Start of GIVEN DATA

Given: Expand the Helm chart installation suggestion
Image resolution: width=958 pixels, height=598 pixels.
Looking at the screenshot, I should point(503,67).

End of GIVEN DATA
Start of GIVEN DATA

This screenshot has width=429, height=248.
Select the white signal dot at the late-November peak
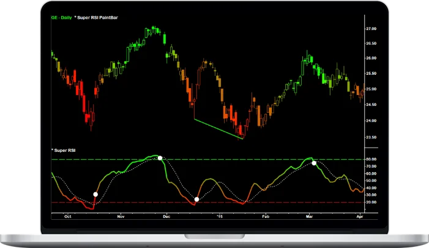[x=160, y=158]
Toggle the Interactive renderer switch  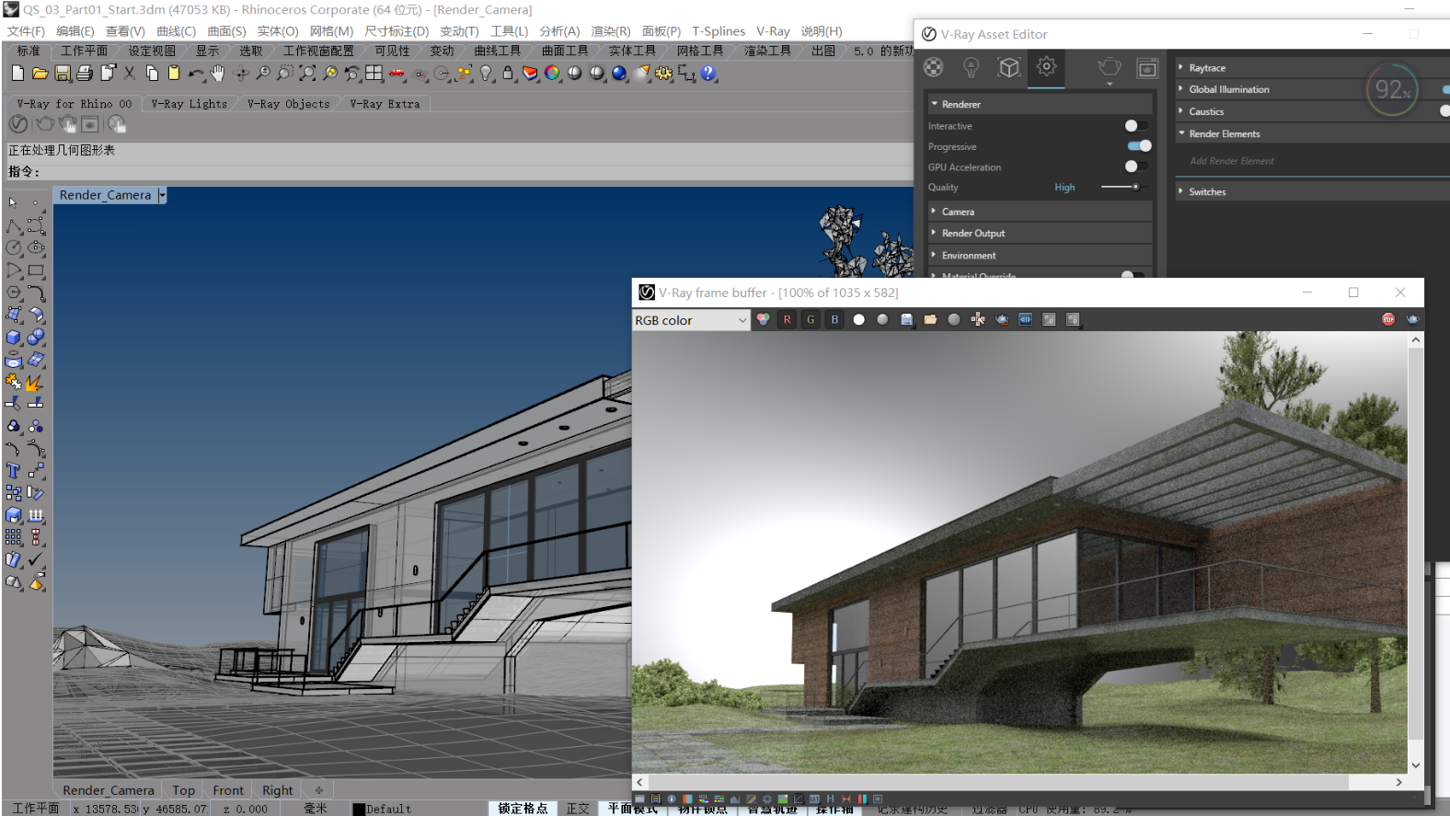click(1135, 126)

End of GIVEN DATA
Start of GIVEN DATA

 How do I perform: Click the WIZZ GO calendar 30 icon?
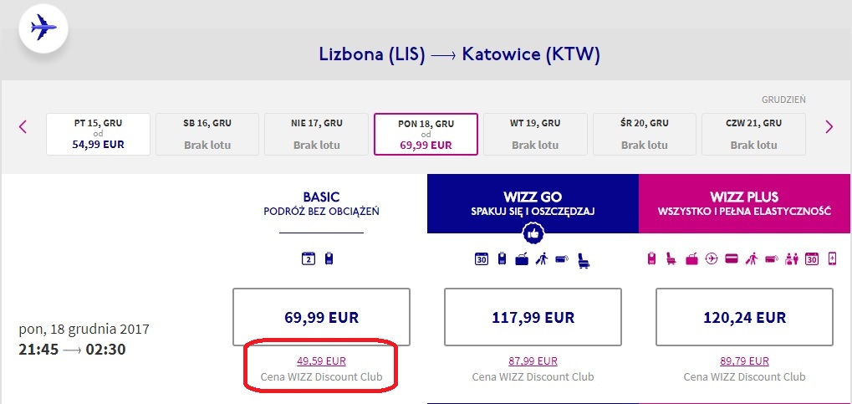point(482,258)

End of GIVEN DATA

- [TO DO]
Copy out each of the lines above that contains the string "height".

- [THE SOLUTION]
Image resolution: width=958 pixels, height=598 pixels.
This screenshot has width=429, height=248.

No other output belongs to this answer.